仏教のすすめ

遥かなる東へ
【第5回】入滅から経典結集

ナーランダ大学跡

ブッダの教えを弘めた人々

 ブッダ入滅のあと、仏教教団を継いだのは、長老の摩訶迦葉であった。そのことはブッダ在世中にすでに決まっていたことが、禅の公案をまとめた『無門関』第六則の「世尊拈華」に出ている。

 ブッダが霊鷲山で説法されていた折、ブッダは無言で一本の花を聴衆の前にさし出した。しかし、聴衆は何が何だか判らない。その時、摩訶迦葉ただひとり破顔微笑した。それを見たブッダはいう。「私には、正法眼蔵・涅槃妙心・実相無相・微妙の法門がある。それは文字では説明できぬ心の教えだ。今、それを摩訶迦葉に伝法した」。

 ブッダ在世中は、教えそのものをブッダに確かめることができた。しかし、示寂後は教えを正確に記録し成文化する必要が生まれてくる。遺教が散逸することをふせがなくてはならない。口から口へと伝えられてきたブッダの教えを正しく確認しなければならないのだ。そこで摩訶迦葉がリーダーとなって仏弟子五百人を王舎城郊外の七葉窟に招集した。これが第一回結集(五百結集)と呼ばれるものだ。

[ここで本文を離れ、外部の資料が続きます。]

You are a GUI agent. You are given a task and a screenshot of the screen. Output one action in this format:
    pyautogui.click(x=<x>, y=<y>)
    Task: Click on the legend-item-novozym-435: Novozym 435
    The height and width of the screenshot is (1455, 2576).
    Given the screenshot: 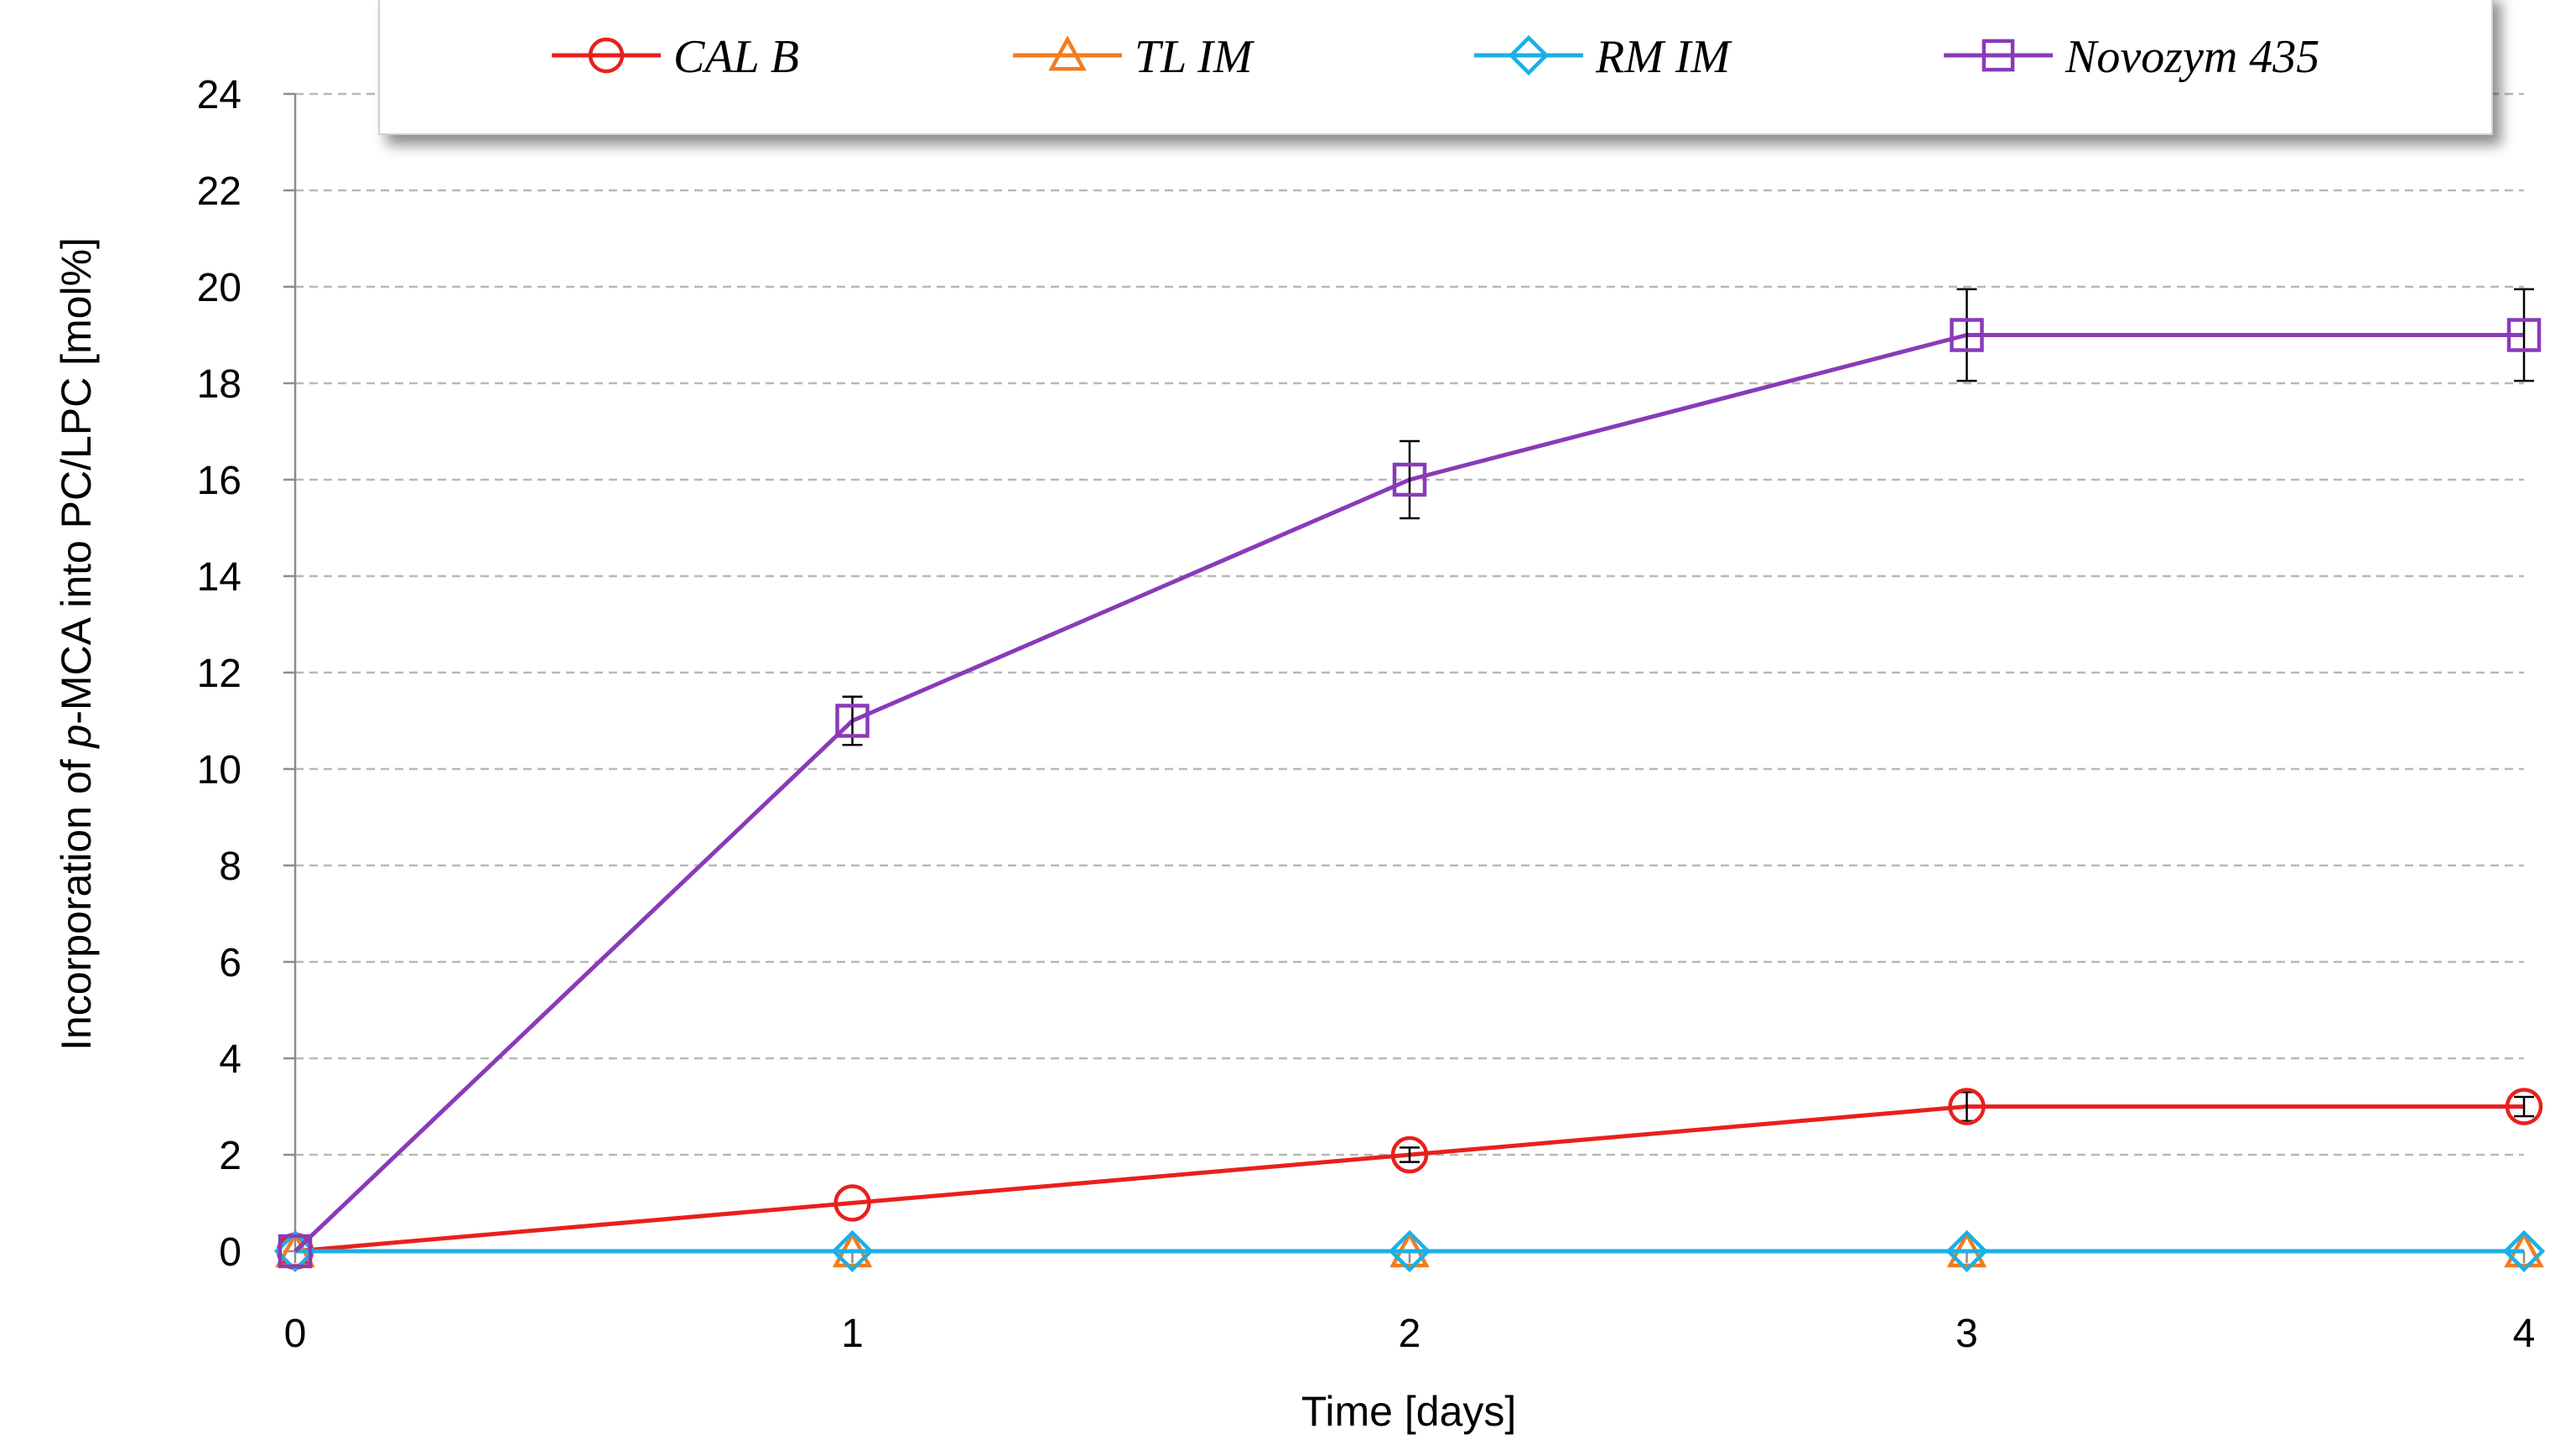 What is the action you would take?
    pyautogui.click(x=2132, y=57)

 『大智度論』には結集のありさまが臨場感あふれて描写されている。摩訶迦葉ははじめ、有能な五百人のメンバーから、ブッダに四十五年も従侍し、ブッダの教えを暗記すること第一の阿難をはずした。理由は、ブッダ入滅に際し、悲哀に沈み嘆いたことが、いまだ“無常”の真理に目覚めておらず、悟りを開いていないというのである。ほかにもいくつか阿難の非をあげつらう『大智度論』の表現は実に生々しい。

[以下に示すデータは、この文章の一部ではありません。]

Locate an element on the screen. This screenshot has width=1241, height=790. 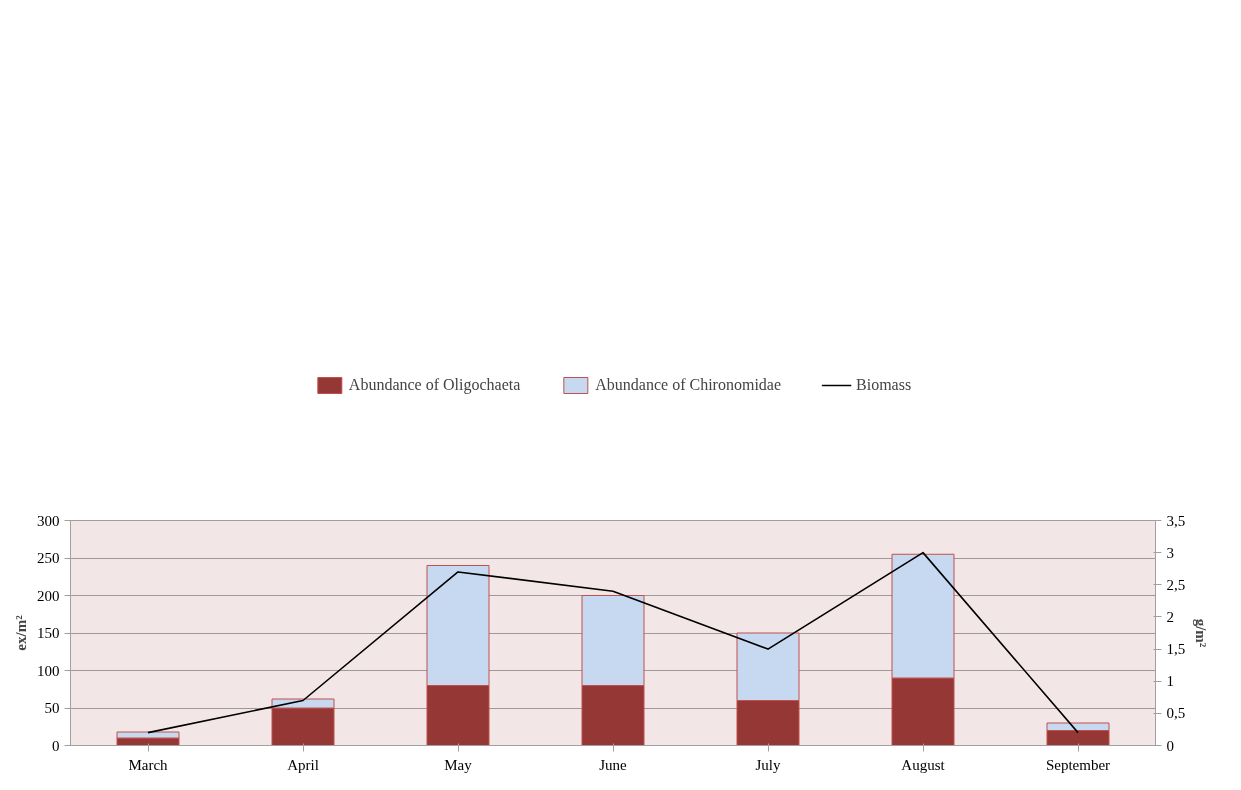
y2-tick-label: 0,5 is located at coordinates (1176, 714).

 ひとり七葉窟外につまみ出された阿難は夜どおし坐禅して、ブッダの教えを体得。許されて七葉窟に入り、阿難が教え(経)の編集主任に推薦されるクライマックスは、涙がにじむほどだ。五百の僧の中で、ただひとり立ち上がり、「(如是我聞)我れ、かくの如く聞けり」と前置きして、じゅんじゅんとブッダの教えを伝えてゆく。

 ブッダの教えがインドのごく一部から広く伝幡されたのは阿育王(アショカ王)によってであった。阿育王は中インドのマガダ地方を治めていたマウリア王朝の第三世の王さまである。性格はきわめて凶暴で、父王の死後、異腹の兄弟を皆殺しにして王位に就いたほどだ。ところが即位九年目にカリンガ国を征服したとき、両軍の死が十万ともいわれる、その悲惨さを目にして、性格が変わってしまった。

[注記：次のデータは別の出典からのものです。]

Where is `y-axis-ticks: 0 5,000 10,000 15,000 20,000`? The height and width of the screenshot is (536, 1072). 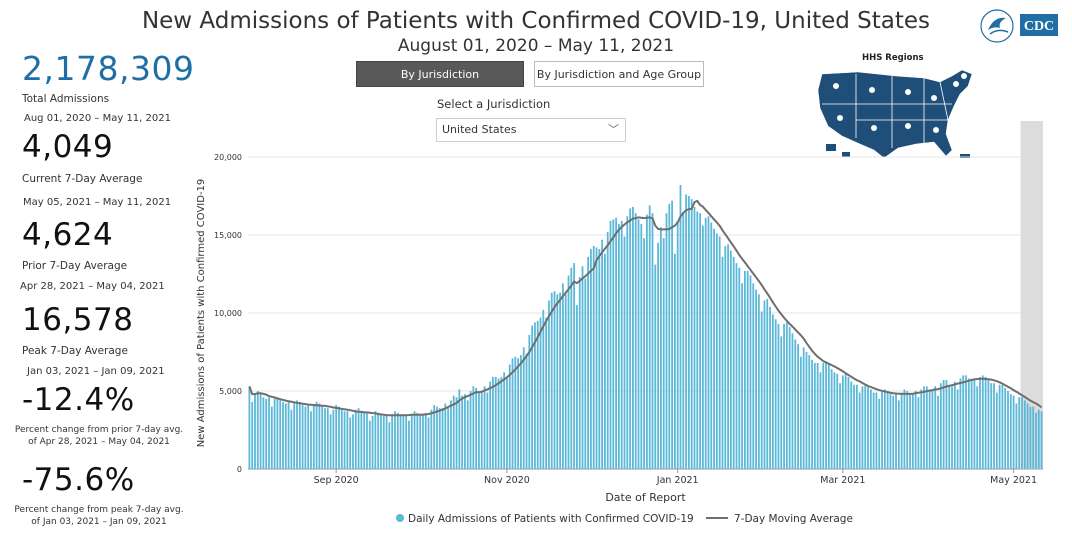
y-axis-ticks: 0 5,000 10,000 15,000 20,000 is located at coordinates (228, 314).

 ブッダの教えに深く入った阿育王は領土内に石柱の法勅を建て、仏蹟を保護し、また長老一千人を集め経典結集を行っている。これが第三回結集といわれるものだ。さらにスリランカ・マケドニア・シリア・エジプトなどに使者を派遣して仏教を弘め、全インドに多くの仏塔を建てた。阿育王がいなければ、今の仏教は衰微したであろうといわれている。 時代は下って五世紀に、マガダ国の首都ラージャグリハ(王舎城)の北に、ナーランダ寺(大学)が建てられた。帝日王のときである。七世紀に訪れている玄奘(玄奘三蔵法師)は、僧徒が一万人いたと伝えている。今は遺跡が残るのみだけど、ここに立つだけでブッダの教えの広大無辺に包まれるのがうれしい。